Print the records exactly as given.

• • • • • • •

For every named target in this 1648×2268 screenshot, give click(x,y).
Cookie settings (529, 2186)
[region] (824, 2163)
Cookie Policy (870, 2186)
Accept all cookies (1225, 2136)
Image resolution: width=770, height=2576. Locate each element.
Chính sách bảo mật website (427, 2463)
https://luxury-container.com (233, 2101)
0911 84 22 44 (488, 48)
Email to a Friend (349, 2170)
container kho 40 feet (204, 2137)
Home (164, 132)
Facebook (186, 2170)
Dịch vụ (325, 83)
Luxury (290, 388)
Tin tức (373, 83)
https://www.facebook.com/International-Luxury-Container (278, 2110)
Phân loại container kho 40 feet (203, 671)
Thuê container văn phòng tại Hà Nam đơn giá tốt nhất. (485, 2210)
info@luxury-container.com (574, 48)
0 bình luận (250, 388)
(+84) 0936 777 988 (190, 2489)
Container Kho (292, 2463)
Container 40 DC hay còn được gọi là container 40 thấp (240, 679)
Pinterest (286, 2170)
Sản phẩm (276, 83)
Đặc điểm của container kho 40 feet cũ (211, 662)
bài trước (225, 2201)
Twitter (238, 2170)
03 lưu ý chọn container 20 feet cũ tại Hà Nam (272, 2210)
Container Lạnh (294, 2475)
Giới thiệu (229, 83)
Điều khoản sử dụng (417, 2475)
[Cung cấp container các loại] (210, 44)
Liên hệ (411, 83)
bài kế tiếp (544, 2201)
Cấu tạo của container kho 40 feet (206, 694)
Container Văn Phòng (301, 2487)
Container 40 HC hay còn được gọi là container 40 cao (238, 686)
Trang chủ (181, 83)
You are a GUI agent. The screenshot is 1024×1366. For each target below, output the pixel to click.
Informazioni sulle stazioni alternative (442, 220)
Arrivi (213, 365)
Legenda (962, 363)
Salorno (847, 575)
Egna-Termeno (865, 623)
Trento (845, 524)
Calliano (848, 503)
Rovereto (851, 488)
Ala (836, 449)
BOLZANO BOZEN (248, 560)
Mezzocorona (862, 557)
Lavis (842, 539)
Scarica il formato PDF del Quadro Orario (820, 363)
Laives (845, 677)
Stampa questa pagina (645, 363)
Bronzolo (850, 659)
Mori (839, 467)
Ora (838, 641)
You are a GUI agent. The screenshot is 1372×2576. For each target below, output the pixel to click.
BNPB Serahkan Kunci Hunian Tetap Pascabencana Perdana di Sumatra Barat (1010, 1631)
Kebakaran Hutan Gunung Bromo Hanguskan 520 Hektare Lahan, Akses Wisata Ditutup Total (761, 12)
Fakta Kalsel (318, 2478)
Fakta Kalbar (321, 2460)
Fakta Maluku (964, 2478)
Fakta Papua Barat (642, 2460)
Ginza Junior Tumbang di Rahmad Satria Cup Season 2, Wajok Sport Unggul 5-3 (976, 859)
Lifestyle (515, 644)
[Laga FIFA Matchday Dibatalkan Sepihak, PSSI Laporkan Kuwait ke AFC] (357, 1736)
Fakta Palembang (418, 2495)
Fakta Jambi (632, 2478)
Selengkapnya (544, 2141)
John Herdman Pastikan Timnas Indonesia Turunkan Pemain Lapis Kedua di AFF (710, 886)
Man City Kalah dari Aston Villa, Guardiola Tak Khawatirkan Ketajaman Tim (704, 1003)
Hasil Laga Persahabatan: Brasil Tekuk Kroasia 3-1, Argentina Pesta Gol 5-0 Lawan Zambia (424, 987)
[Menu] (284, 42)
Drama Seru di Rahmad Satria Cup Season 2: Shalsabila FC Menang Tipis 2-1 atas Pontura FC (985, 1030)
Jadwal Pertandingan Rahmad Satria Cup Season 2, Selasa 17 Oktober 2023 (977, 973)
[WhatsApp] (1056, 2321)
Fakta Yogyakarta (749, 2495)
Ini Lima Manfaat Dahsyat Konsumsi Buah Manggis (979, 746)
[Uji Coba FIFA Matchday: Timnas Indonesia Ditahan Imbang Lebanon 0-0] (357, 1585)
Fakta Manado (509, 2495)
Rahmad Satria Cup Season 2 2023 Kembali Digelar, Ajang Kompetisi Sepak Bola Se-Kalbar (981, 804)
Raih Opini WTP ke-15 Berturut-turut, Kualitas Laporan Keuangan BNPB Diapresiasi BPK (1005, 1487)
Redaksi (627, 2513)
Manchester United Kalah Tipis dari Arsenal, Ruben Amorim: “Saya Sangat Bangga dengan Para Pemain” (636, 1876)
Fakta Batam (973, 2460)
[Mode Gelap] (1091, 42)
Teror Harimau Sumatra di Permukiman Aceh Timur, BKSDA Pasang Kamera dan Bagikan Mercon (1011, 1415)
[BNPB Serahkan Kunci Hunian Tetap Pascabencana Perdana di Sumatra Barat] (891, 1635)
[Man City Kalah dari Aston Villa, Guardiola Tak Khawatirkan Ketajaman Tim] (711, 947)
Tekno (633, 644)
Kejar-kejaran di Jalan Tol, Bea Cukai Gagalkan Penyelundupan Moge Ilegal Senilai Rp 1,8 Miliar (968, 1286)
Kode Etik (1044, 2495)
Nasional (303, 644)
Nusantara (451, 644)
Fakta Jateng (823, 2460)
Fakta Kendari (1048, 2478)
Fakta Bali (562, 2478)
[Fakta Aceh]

• • • • • • •

Result of this exercise.
For every named target in this 1648×2268 screenshot, give click(x,y).
Cookie settings (529, 2186)
[region] (824, 2163)
Cookie Policy (870, 2186)
Accept all cookies (1225, 2136)
Image resolution: width=770, height=2576. Locate each element.
Chính sách bảo mật website (427, 2463)
https://luxury-container.com (233, 2101)
0911 84 22 44 (488, 48)
Email to a Friend (349, 2170)
container kho 40 feet (204, 2137)
Home (164, 132)
Facebook (186, 2170)
Dịch vụ (325, 83)
Luxury (290, 388)
Tin tức (373, 83)
https://www.facebook.com/International-Luxury-Container (278, 2110)
Phân loại container kho 40 feet (203, 671)
Thuê container văn phòng tại Hà Nam đơn giá tốt nhất. (485, 2210)
info@luxury-container.com (574, 48)
0 bình luận (250, 388)
(+84) 0936 777 988 (190, 2489)
Container Kho (292, 2463)
Container 40 DC hay còn được gọi là container 40 thấp (240, 679)
Pinterest (286, 2170)
Sản phẩm (276, 83)
Đặc điểm của container kho 40 feet cũ (211, 662)
bài trước (225, 2201)
Twitter (238, 2170)
03 lưu ý chọn container 20 feet cũ tại Hà Nam (272, 2210)
Container Lạnh (294, 2475)
Giới thiệu (229, 83)
Điều khoản sử dụng (417, 2475)
[Cung cấp container các loại] (210, 44)
Liên hệ (411, 83)
bài kế tiếp (544, 2201)
Cấu tạo của container kho 40 feet (206, 694)
Container Văn Phòng (301, 2487)
Container 40 HC hay còn được gọi là container 40 cao (238, 686)
Trang chủ (181, 83)
You are a GUI agent. The screenshot is 1024×1366. For each target below, output the pixel to click.
Informazioni sulle stazioni alternative (442, 220)
Arrivi (213, 365)
Legenda (962, 363)
Salorno (847, 575)
Egna-Termeno (865, 623)
Trento (845, 524)
Calliano (848, 503)
Rovereto (851, 488)
Ala (836, 449)
BOLZANO BOZEN (248, 560)
Mezzocorona (862, 557)
Lavis (842, 539)
Scarica il formato PDF del Quadro Orario (820, 363)
Laives (845, 677)
Stampa questa pagina (645, 363)
Bronzolo (850, 659)
Mori (839, 467)
Ora (838, 641)
You are a GUI agent. The screenshot is 1372×2576. For each target below, output the pixel to click.
BNPB Serahkan Kunci Hunian Tetap Pascabencana Perdana di Sumatra Barat (1010, 1631)
Kebakaran Hutan Gunung Bromo Hanguskan 520 Hektare Lahan, Akses Wisata Ditutup Total (761, 12)
Fakta Kalsel (318, 2478)
Fakta Kalbar (321, 2460)
Fakta Maluku (964, 2478)
Fakta Papua Barat (642, 2460)
Ginza Junior Tumbang di Rahmad Satria Cup Season 2, Wajok Sport Unggul 5-3 (976, 859)
Lifestyle (515, 644)
[Laga FIFA Matchday Dibatalkan Sepihak, PSSI Laporkan Kuwait ke AFC] (357, 1736)
Fakta Palembang (418, 2495)
Fakta Jambi (632, 2478)
Selengkapnya (544, 2141)
John Herdman Pastikan Timnas Indonesia Turunkan Pemain Lapis Kedua di AFF (710, 886)
Man City Kalah dari Aston Villa, Guardiola Tak Khawatirkan Ketajaman Tim (704, 1003)
Hasil Laga Persahabatan: Brasil Tekuk Kroasia 3-1, Argentina Pesta Gol 5-0 Lawan Zambia (424, 987)
[Menu] (284, 42)
Drama Seru di Rahmad Satria Cup Season 2: Shalsabila FC Menang Tipis 2-1 atas Pontura FC (985, 1030)
Jadwal Pertandingan Rahmad Satria Cup Season 2, Selasa 17 Oktober 2023 (977, 973)
[WhatsApp] (1056, 2321)
Fakta Yogyakarta (749, 2495)
Ini Lima Manfaat Dahsyat Konsumsi Buah Manggis (979, 746)
[Uji Coba FIFA Matchday: Timnas Indonesia Ditahan Imbang Lebanon 0-0] (357, 1585)
Fakta Manado (509, 2495)
Rahmad Satria Cup Season 2 2023 Kembali Digelar, Ajang Kompetisi Sepak Bola Se-Kalbar (981, 804)
Raih Opini WTP ke-15 Berturut-turut, Kualitas Laporan Keuangan BNPB Diapresiasi BPK (1005, 1487)
Redaksi (627, 2513)
Manchester United Kalah Tipis dari Arsenal, Ruben Amorim: “Saya Sangat Bangga dengan Para Pemain” (636, 1876)
Fakta Batam (973, 2460)
[Mode Gelap] (1091, 42)
Teror Harimau Sumatra di Permukiman Aceh Timur, BKSDA Pasang Kamera dan Bagikan Mercon (1011, 1415)
[BNPB Serahkan Kunci Hunian Tetap Pascabencana Perdana di Sumatra Barat] (891, 1635)
[Man City Kalah dari Aston Villa, Guardiola Tak Khawatirkan Ketajaman Tim] (711, 947)
Tekno (633, 644)
Kejar-kejaran di Jalan Tol, Bea Cukai Gagalkan Penyelundupan Moge Ilegal Senilai Rp 1,8 Miliar (968, 1286)
Kode Etik (1044, 2495)
Nasional (303, 644)
Nusantara (451, 644)
Fakta Jateng (823, 2460)
Fakta Kendari (1048, 2478)
Fakta Bali (562, 2478)
[Fakta Aceh]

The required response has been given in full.